Work to complete >> Look through the records and copy every line in which "agent" appears.

Data in this exercise >>
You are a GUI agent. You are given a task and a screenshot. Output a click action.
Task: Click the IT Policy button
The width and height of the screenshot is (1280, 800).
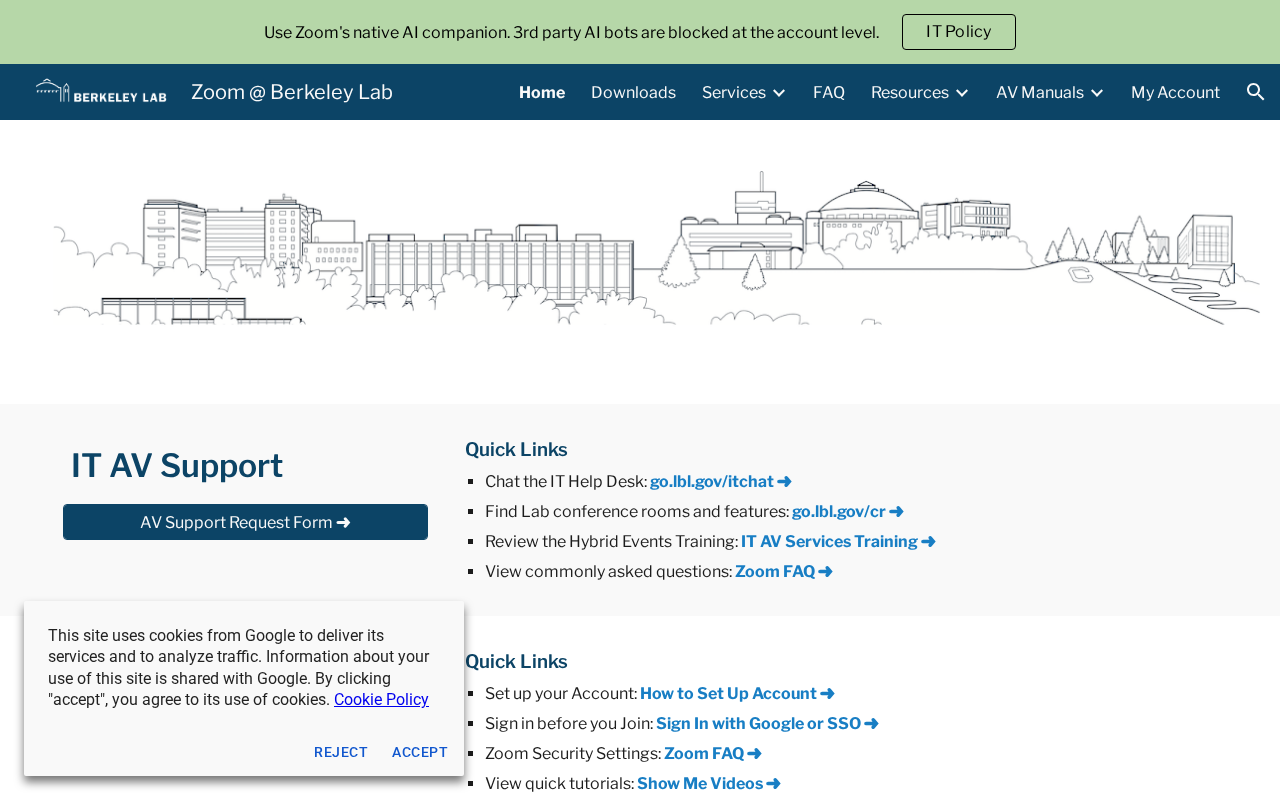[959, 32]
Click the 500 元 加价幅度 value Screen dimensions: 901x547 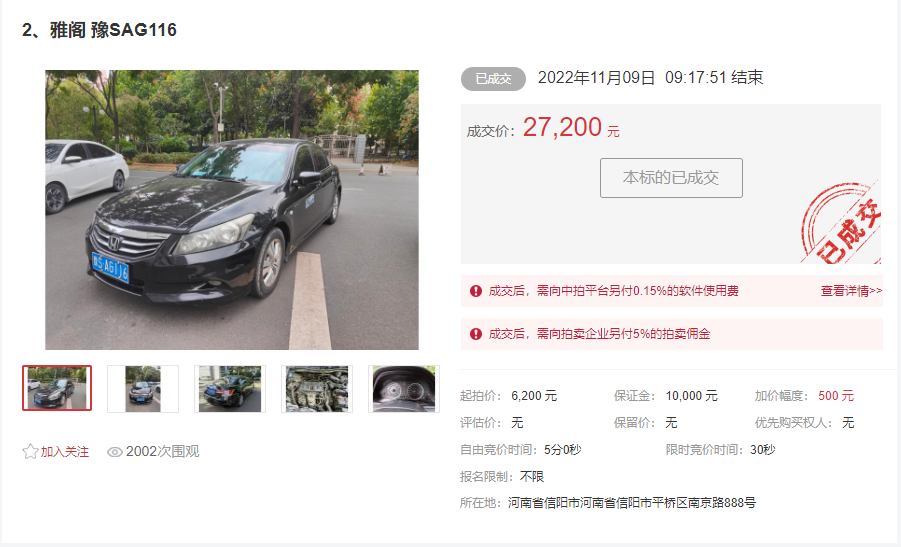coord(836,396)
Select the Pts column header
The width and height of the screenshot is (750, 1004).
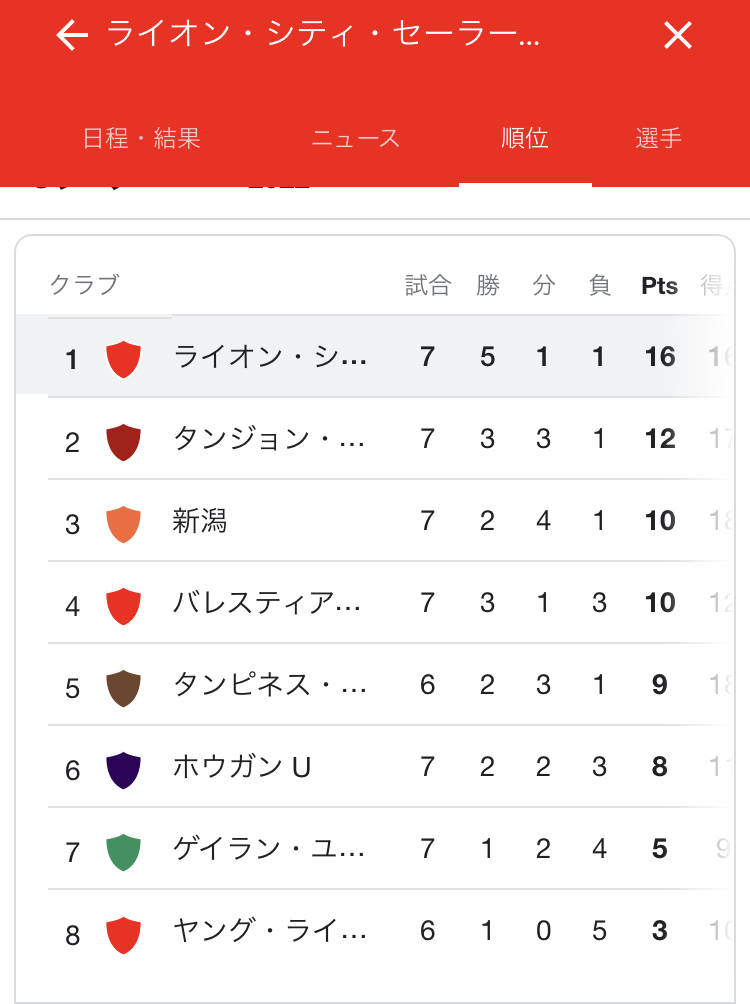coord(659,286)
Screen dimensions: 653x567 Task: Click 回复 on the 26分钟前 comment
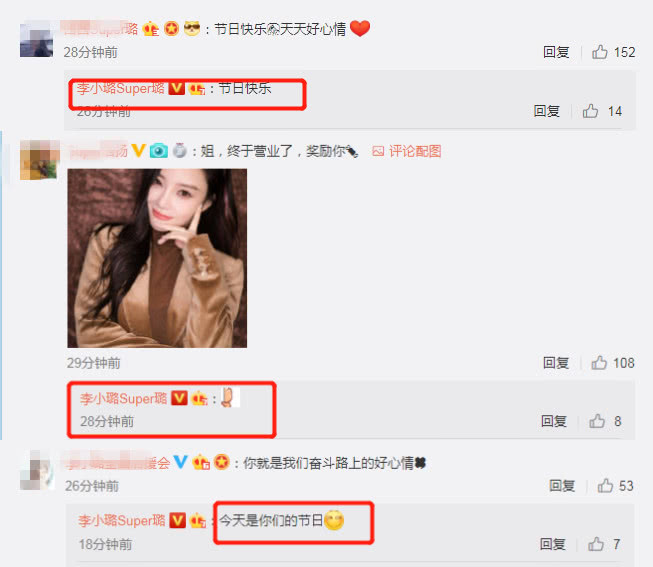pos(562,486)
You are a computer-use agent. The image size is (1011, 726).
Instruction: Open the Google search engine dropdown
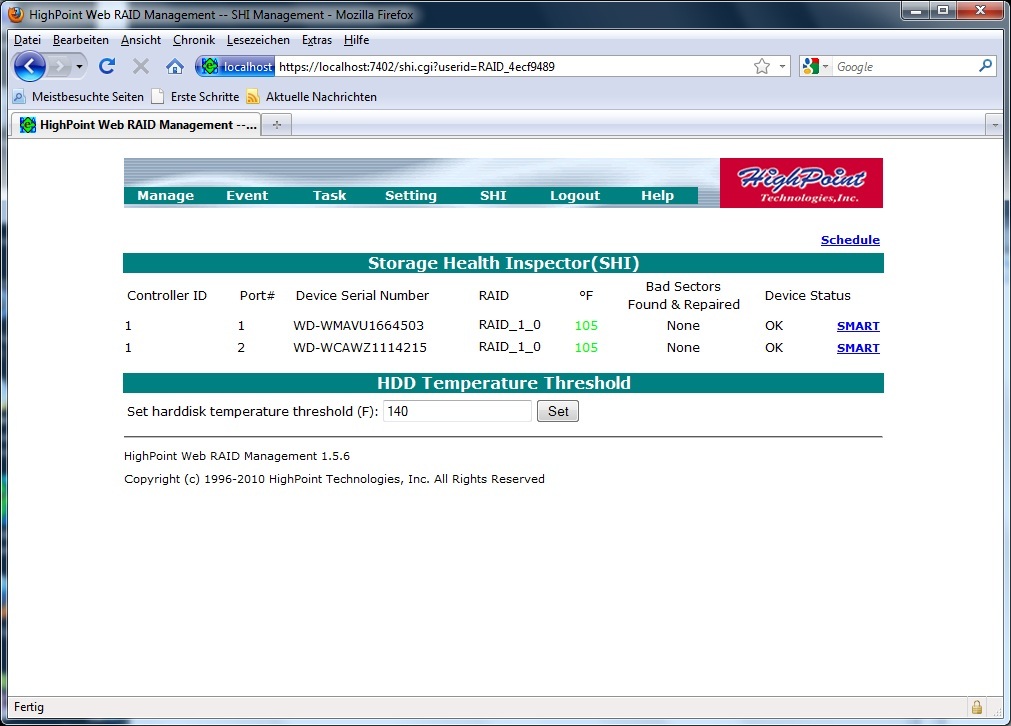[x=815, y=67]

==

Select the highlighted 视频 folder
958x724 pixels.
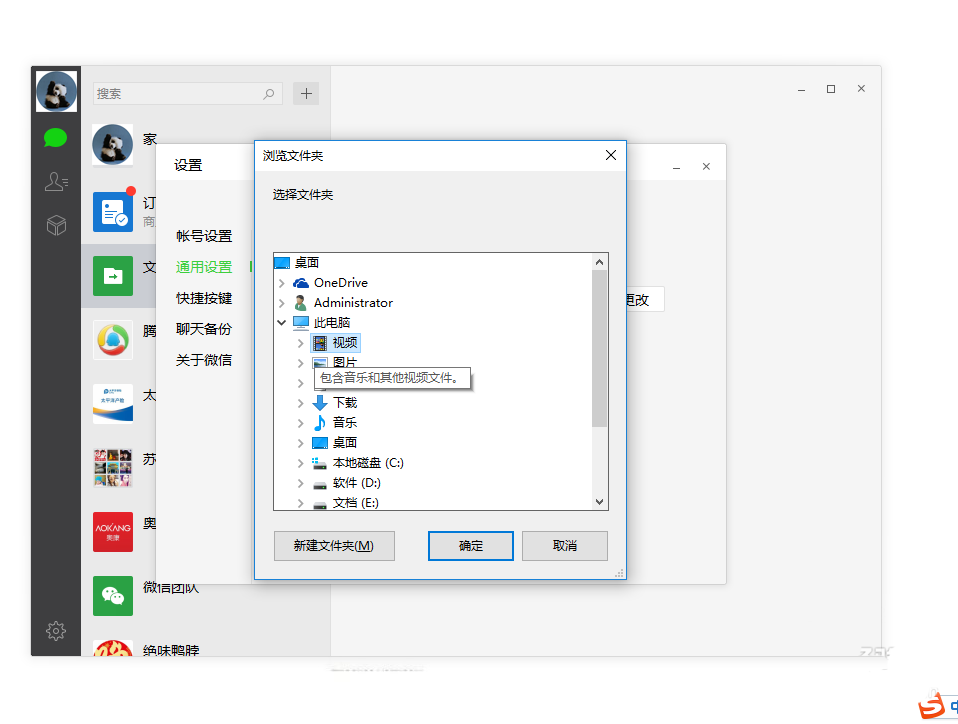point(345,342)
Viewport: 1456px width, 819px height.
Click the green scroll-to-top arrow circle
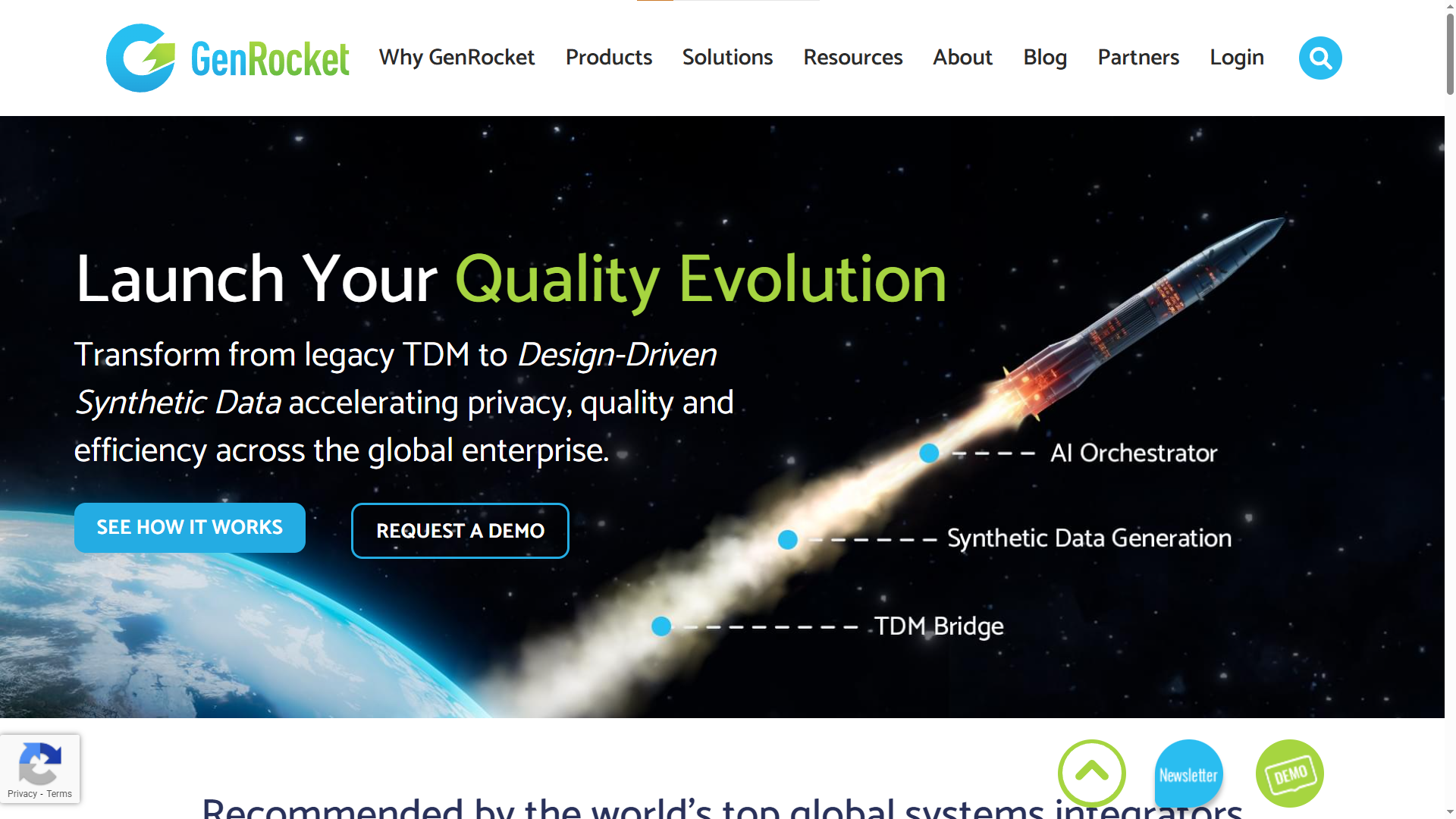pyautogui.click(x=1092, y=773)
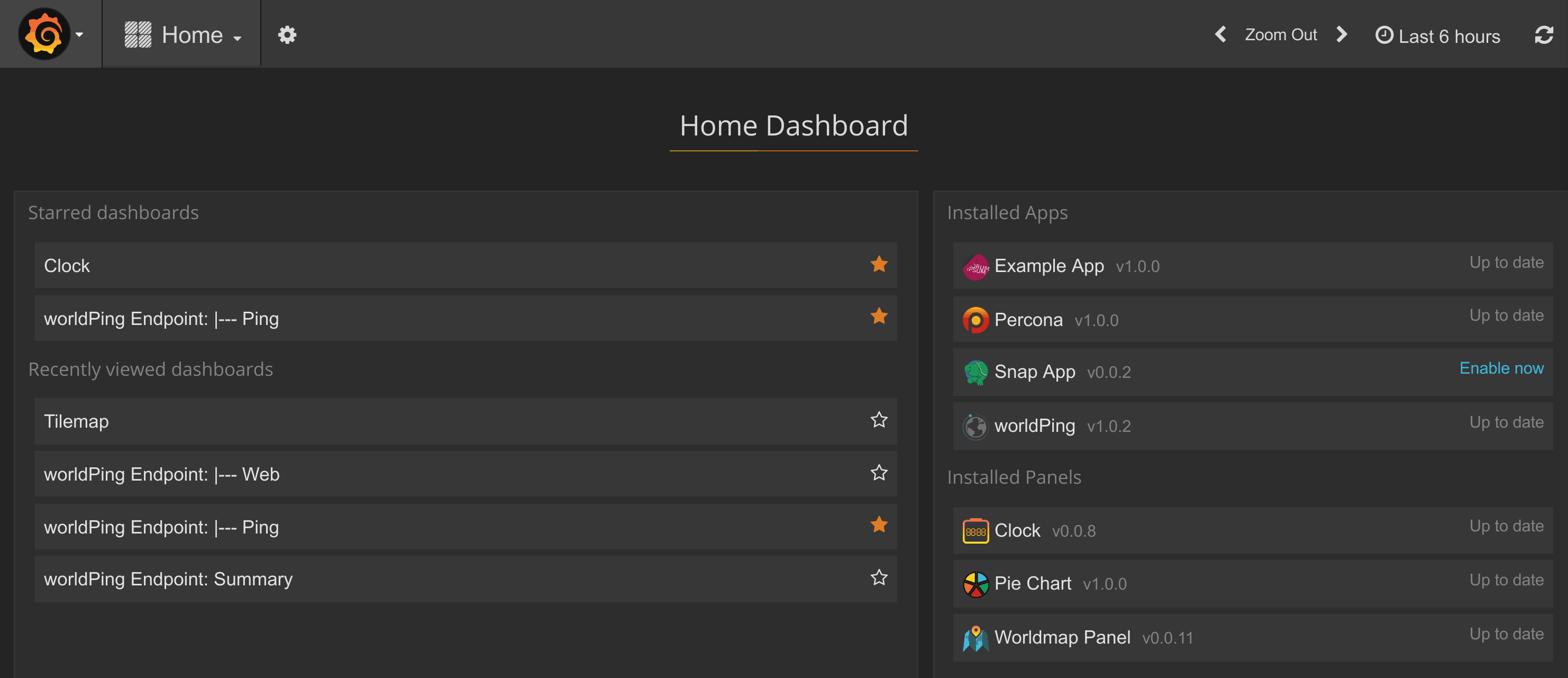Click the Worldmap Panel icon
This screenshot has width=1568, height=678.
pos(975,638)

==

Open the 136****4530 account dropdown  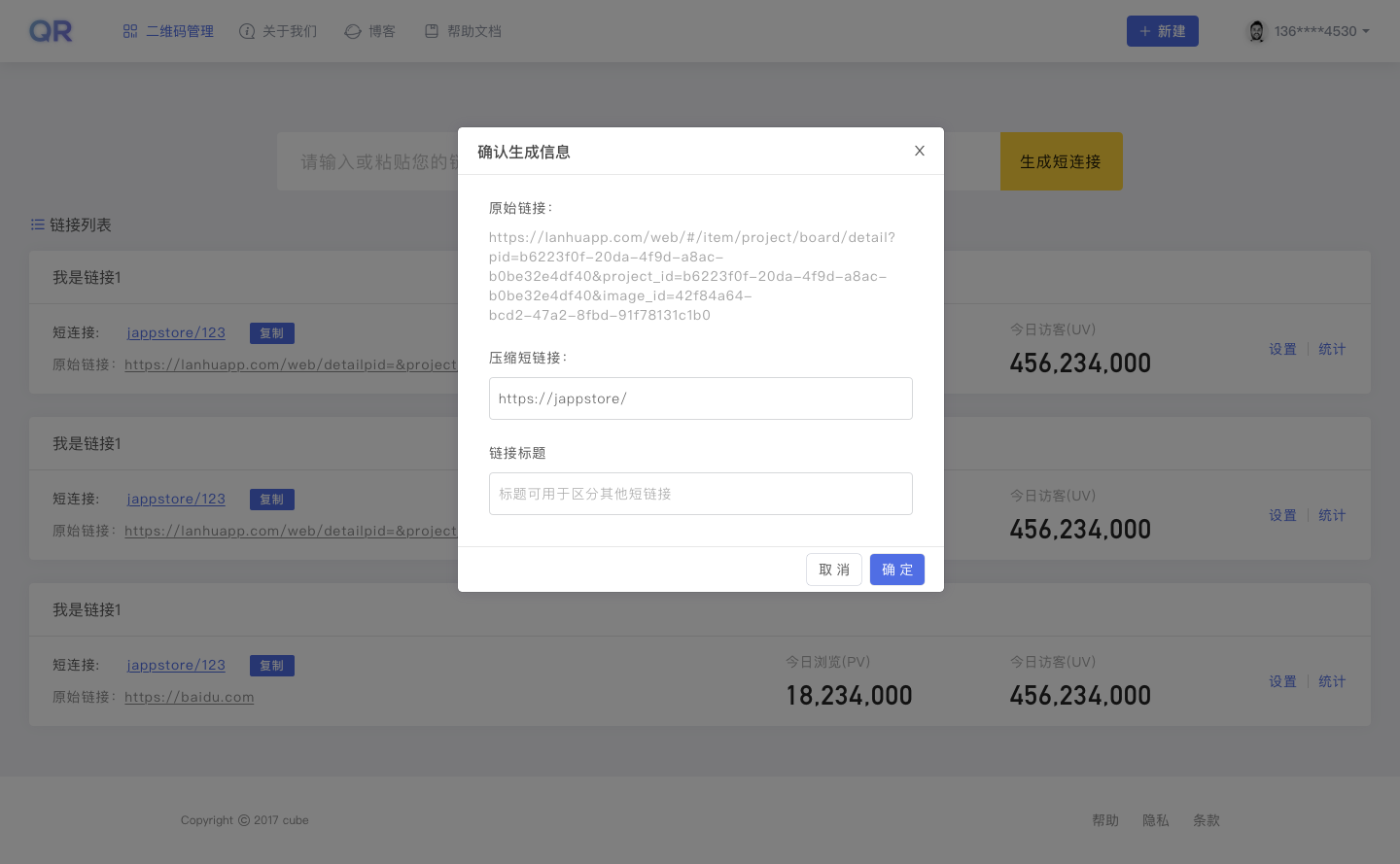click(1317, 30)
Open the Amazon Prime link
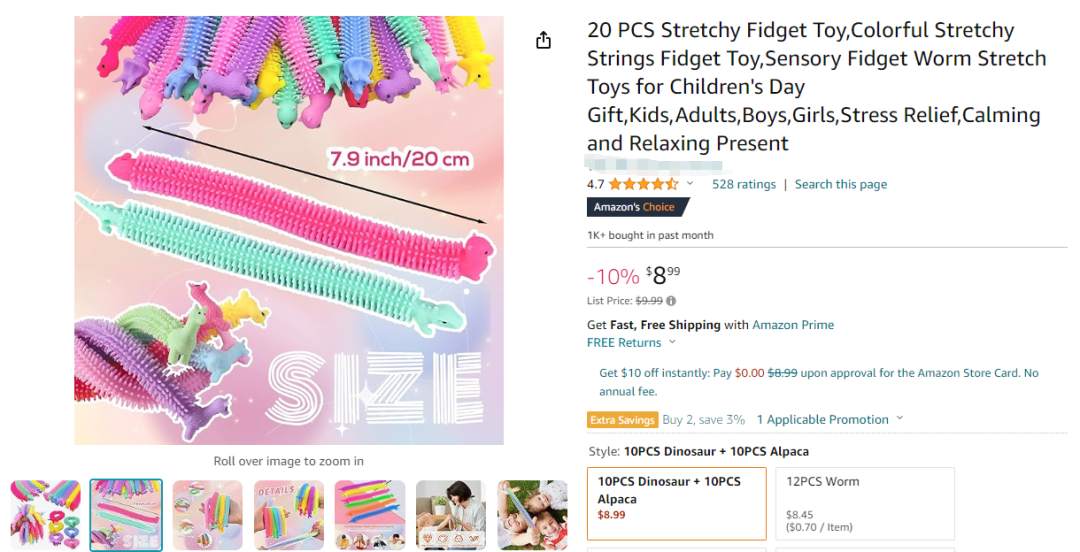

Finished task >>
You are a GUI agent. You are given a task and a screenshot. Output a click action.
You are a computer-use agent. The image size is (1011, 726).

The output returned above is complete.